One of the hallmarks of SLI is a delay or deficit in the use of auxiliary verbs (e.g., be, do) and other grammatical morphology (e.g., third person singular -s, past tense -ed). They omit function morphemes from their speech long after age-matched children with typical language development show consistent production of these elements.
Some researchers claim that SLI children's difficulty with grammatical morphology is due to delays or difficulty in acquiring a specific underlying linguistic mechanism. For example, Mabel Rice and Ken Wexler suggest that children with SLI have difficulty acquiring the rule that verbs must be marked for tense and number.

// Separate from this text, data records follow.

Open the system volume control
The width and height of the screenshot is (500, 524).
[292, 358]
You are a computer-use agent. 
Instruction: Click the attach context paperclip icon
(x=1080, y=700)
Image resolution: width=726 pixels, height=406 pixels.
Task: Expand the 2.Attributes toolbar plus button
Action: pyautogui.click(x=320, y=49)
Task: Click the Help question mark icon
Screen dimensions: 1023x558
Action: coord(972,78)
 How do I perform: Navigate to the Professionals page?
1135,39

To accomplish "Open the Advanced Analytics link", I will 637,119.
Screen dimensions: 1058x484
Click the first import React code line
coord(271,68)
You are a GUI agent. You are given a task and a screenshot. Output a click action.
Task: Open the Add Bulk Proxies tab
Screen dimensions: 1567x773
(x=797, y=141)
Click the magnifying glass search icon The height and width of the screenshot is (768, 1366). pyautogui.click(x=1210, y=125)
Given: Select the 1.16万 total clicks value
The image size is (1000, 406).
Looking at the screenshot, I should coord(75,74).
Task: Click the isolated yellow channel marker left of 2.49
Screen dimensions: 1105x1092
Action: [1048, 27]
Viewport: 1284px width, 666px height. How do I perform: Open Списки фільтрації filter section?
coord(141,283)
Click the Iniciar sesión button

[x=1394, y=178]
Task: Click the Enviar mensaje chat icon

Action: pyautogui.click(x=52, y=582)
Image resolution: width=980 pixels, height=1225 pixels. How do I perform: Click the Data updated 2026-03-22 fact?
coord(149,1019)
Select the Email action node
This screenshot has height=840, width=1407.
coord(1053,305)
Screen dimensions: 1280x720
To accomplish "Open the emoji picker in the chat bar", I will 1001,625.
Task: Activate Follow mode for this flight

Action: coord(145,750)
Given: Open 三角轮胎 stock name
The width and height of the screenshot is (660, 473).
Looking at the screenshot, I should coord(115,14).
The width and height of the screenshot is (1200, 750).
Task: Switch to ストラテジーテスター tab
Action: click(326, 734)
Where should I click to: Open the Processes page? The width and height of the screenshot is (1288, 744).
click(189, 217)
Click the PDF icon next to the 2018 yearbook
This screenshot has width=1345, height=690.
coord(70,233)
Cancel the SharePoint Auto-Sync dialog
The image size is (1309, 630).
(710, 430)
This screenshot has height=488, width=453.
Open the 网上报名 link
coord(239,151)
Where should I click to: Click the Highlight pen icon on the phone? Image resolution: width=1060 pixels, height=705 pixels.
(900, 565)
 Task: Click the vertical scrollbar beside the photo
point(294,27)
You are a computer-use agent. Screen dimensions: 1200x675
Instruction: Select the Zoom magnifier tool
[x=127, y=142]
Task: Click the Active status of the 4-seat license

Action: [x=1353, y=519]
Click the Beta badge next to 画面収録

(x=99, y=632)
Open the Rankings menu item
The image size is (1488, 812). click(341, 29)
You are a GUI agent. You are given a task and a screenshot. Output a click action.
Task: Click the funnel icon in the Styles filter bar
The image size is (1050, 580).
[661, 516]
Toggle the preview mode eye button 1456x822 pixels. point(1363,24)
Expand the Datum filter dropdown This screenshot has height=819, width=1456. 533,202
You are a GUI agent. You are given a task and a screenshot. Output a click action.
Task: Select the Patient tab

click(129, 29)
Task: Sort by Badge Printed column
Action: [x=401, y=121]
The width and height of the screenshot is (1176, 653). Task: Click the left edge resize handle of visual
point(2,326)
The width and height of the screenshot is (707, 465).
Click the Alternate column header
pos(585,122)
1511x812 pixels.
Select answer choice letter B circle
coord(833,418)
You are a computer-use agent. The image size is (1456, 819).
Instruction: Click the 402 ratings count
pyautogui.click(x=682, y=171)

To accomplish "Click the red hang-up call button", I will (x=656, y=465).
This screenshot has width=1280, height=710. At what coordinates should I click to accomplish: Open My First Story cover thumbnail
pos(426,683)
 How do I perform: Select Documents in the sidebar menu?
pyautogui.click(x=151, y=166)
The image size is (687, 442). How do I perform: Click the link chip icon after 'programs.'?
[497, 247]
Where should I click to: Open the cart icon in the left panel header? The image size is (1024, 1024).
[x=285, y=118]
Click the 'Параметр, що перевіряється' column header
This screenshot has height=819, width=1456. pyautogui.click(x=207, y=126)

A second hypothesis is that these children have a deficit in processing brief and/or rapidly- changing auditory information, and/or in remembering the temporal order of auditory information. For example, Paula Tallal has found that some children with SLI have difficulty reporting the order of two sounds when these sounds are brief in duration and presented rapidly. Laurence Leonard suggests that these deficits may underlie difficulties in perceiving grammatical forms (e.g., "the", "is"), which are generally brief in duratio.
A third hypothesis is that children have poor short-term memory for speech sounds. Children with SLI perform worse than children with typical language skills on repeating nonsense words (for example, "zapanthakis"). In a number of recent studies short-term memory for speech sounds has been shown to correlate highly with vocabulary acquisition and speech production. This has led to the hypothesis that a primary function of this memory is to facilitate language learning.
A single nucleotide polymorphism (rs17236239) in a gene called CNTNAP2 may be associated with SLI.